Don’t Be A Doll, Be Different

We are in a world where we’re surrounded by successful women. Politicians, writers, athletes, singers, actresses – all of whom possess amazing talents. So why is it that we overlook their abilities and focus on their looks instead?

Recently on popular reality show ‘I’m a Celebrity Get Me Out of Here!’, Olympic gold medallist Rebecca Adlington broke down in tears after a conversation with former Miss Universe Amy Willerton and Emmerdale actress Lucy Pargeter. Both Rebecca and Lucy felt that beauty pageants encouraged the idea of a specific type of beauty, a particular mould that neither believed they fit into. It’s been argued that they were targeting and even bullying Amy but I don’t for one moment believe they were being malicious. Amy is a beauty queen and represents the foundation of every nasty comment about their looks that Rebecca and Lucy have received, so I believe it was more Amy’s profession that they were criticising rather than Amy herself. However, the obvious tension between the women shows just how damaging the concept of beauty can be, as rather than being proud of an impressive Olympic career or a successful long-term acting role, these women were comparing themselves to each other, which is something that inspires so much of the criticism women hurl at each other on a daily basis.

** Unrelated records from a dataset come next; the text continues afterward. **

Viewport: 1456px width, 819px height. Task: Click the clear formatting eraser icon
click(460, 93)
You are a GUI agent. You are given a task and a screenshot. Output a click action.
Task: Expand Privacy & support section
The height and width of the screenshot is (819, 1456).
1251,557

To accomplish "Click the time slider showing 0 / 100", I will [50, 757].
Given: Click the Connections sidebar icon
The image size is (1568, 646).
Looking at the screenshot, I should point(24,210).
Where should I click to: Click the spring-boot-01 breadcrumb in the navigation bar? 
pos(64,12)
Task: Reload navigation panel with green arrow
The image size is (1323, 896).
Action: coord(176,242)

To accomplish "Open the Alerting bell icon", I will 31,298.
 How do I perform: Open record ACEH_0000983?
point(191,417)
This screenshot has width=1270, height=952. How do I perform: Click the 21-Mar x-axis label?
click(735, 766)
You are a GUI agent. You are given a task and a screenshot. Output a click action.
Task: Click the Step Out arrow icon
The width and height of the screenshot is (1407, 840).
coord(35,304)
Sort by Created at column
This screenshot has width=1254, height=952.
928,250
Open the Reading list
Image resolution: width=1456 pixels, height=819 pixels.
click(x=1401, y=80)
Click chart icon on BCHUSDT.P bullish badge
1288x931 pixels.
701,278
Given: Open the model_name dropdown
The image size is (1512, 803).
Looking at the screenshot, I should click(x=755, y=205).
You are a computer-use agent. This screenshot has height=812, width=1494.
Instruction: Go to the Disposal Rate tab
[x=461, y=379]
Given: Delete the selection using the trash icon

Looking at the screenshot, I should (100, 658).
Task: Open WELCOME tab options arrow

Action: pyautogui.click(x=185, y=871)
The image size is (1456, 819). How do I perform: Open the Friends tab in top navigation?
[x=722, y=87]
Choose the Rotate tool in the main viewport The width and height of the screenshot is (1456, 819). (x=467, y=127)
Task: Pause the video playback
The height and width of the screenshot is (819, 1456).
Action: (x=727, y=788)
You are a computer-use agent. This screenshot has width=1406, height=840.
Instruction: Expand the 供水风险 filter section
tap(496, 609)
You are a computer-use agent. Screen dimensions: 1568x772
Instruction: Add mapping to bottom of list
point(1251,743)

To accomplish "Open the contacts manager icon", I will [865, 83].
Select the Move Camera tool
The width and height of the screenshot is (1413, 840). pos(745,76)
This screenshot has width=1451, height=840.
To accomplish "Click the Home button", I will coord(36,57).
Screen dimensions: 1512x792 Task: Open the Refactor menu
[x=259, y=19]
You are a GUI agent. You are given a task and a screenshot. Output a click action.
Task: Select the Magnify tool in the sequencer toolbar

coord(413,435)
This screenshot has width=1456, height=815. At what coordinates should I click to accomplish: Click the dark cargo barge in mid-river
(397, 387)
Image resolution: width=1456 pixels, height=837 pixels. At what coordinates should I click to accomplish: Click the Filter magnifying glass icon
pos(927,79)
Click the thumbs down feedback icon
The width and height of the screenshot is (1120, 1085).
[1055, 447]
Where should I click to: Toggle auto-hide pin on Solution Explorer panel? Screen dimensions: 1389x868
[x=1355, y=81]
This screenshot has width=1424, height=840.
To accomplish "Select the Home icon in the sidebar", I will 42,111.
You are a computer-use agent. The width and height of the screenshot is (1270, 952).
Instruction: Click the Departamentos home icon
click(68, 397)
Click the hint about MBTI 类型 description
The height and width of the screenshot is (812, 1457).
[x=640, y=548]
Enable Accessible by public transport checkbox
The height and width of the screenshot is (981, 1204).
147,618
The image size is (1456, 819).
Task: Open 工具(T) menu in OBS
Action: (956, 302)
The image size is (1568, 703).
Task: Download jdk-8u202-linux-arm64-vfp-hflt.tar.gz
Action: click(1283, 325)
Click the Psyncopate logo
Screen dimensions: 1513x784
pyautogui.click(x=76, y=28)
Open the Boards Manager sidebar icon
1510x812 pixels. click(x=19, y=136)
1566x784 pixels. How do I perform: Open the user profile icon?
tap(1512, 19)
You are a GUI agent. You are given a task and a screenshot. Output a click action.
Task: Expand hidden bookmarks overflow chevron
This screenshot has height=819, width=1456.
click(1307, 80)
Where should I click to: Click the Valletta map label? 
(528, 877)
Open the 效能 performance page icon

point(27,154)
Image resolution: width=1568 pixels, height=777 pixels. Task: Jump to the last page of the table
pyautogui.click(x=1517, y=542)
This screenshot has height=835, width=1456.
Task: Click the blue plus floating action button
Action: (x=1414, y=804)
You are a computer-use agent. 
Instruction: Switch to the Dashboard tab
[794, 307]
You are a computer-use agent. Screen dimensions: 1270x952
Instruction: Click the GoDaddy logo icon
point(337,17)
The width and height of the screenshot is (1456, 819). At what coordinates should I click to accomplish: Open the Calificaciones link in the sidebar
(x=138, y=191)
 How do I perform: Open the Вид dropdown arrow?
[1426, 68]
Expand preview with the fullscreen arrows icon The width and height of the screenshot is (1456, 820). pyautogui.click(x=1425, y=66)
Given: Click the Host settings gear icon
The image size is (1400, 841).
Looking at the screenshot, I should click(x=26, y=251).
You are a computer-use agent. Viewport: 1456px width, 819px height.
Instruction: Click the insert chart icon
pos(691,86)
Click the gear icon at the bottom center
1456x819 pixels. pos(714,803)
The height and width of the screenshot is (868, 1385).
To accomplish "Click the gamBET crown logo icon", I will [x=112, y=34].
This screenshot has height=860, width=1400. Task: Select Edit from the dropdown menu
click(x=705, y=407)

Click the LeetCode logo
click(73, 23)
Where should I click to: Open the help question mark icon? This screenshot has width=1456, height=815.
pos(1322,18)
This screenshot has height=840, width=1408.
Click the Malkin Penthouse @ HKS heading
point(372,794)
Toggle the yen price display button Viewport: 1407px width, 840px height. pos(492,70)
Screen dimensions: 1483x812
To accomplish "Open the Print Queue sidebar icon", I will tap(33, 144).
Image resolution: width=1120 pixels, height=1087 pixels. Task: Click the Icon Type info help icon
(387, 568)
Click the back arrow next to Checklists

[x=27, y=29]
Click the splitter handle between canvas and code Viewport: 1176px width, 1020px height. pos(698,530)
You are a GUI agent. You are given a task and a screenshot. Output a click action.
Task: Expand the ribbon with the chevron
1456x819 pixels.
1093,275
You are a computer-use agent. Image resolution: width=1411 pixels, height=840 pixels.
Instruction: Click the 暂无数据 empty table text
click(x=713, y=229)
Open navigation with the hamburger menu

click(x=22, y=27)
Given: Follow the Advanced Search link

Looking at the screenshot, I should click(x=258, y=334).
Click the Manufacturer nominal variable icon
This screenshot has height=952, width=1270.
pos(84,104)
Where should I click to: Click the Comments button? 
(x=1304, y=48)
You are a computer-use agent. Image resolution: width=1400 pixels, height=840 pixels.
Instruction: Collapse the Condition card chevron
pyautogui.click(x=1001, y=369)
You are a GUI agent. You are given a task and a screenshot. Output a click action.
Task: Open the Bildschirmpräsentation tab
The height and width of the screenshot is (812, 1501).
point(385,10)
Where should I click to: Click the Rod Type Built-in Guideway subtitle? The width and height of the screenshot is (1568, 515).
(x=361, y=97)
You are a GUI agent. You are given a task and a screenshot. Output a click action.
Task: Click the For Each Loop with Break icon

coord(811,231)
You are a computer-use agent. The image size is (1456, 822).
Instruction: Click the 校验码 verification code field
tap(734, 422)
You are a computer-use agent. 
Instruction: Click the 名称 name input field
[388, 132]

For years, women in the public eye have been judged on their looks, with countless magazine pages covered in ‘red circles of shame’, a scrawled warning that cellulite, no make-up and sweat patches are unacceptable and will be forever remembered. It’s not just magazines either, as millions of social media users can join in with the unnecessary critiquing of women’s appearances. Rebecca confessed that she regularly receives horrible comments on Twitter about her looks, despite the fact she “was an athlete, [she] wasn’t trying to be a model.” It’s sad that a girl with such an outstanding career and obvious talent is so insecure because the public focus more on her face rather than her achievements. It’s even sadder that even after her breakdown on national television because of her body image issues, Twitter users continued posting nasty insults. One female user wrote ‘99% of the time I hate my nose.. The 1% when I don’t is when I’m looking at rebecca adlington‘s’, which unfortunately encapsulates why in particular women criticise women – to reassure themselves about their own flaws by pointing out someone else’s.

Sadly, there are those in the public eye who have made careers out of posting spiteful comments, like the former Apprentice participant Katie Hopkins, who often features in televised debates to boost ratings with her ruthless abuse. Recently she mocked the weight of 17 year old X Factor contestant Hannah Barrett, who she referred to as ‘a mermaid from fat club’ after Hannah sang in a sequinned dress, and also labelled girl band Little Mix’s Jesy Nelson as a ‘chubber’. If this woman can be rewarded with a media career whilst bullying teenage girls about their weight, what kind of message does that send? Should we not be celebrating the talents these girls have rather than slamming their body shapes? If society is saying to women, ‘you might be able to sing, act, or even compete in the Olympics, but none of that matters because you aren’t slim, your nose isn’t perfect and you have small breasts’, then that is diminishing any sense of pride or achievement we might feel and is replacing it with self-doubt, insecurity and jealousy, which in turn only instigates more criticism so we can reassure ourselves.

There shouldn’t be a template for beauty or such a focus on looks. Each different talent, achievement, characteristic, body and face should be appreciated and accepted. After all, women are not paper dolls, we are individuals. And really, what is more beautiful than individuality?